Task to carry out -
The answer must be the lines from the one containing "is (502, 628)." through the last line of the data below, copied exactly, with nothing else.

Materials provided -

==============================

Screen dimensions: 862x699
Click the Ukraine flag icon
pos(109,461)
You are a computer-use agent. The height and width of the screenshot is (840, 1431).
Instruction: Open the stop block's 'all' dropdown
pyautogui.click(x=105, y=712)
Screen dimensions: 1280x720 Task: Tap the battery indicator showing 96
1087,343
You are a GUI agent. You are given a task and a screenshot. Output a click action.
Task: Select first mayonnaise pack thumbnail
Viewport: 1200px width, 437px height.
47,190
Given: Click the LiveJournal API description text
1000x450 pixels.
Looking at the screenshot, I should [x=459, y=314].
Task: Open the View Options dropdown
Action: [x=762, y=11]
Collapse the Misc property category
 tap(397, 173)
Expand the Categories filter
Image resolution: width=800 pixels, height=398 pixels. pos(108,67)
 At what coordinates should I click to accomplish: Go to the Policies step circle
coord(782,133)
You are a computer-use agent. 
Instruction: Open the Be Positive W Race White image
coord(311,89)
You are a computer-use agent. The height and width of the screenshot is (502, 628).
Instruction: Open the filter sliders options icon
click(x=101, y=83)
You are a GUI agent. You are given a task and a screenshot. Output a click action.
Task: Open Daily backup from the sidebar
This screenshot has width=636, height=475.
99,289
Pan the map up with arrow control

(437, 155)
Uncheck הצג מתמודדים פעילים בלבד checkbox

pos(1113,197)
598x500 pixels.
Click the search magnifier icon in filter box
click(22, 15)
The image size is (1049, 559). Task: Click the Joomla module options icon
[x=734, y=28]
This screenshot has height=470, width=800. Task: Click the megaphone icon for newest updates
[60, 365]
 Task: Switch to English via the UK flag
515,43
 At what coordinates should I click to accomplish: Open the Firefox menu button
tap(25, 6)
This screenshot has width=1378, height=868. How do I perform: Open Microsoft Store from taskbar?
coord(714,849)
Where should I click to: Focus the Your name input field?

==============================

Written solution -
You are a computer-use agent. The height and width of the screenshot is (502, 628).
Instruction: Open the filter sliders options icon
click(x=101, y=83)
You are a GUI agent. You are given a task and a screenshot. Output a click action.
Task: Open Daily backup from the sidebar
This screenshot has width=636, height=475.
99,289
Pan the map up with arrow control

(437, 155)
Uncheck הצג מתמודדים פעילים בלבד checkbox

pos(1113,197)
598x500 pixels.
Click the search magnifier icon in filter box
click(22, 15)
The image size is (1049, 559). Task: Click the Joomla module options icon
[x=734, y=28]
This screenshot has height=470, width=800. Task: Click the megaphone icon for newest updates
[60, 365]
 Task: Switch to English via the UK flag
515,43
 At what coordinates should I click to accomplish: Open the Firefox menu button
tap(25, 6)
This screenshot has width=1378, height=868. How do I perform: Open Microsoft Store from taskbar?
coord(714,849)
Where should I click to: Focus the Your name input field?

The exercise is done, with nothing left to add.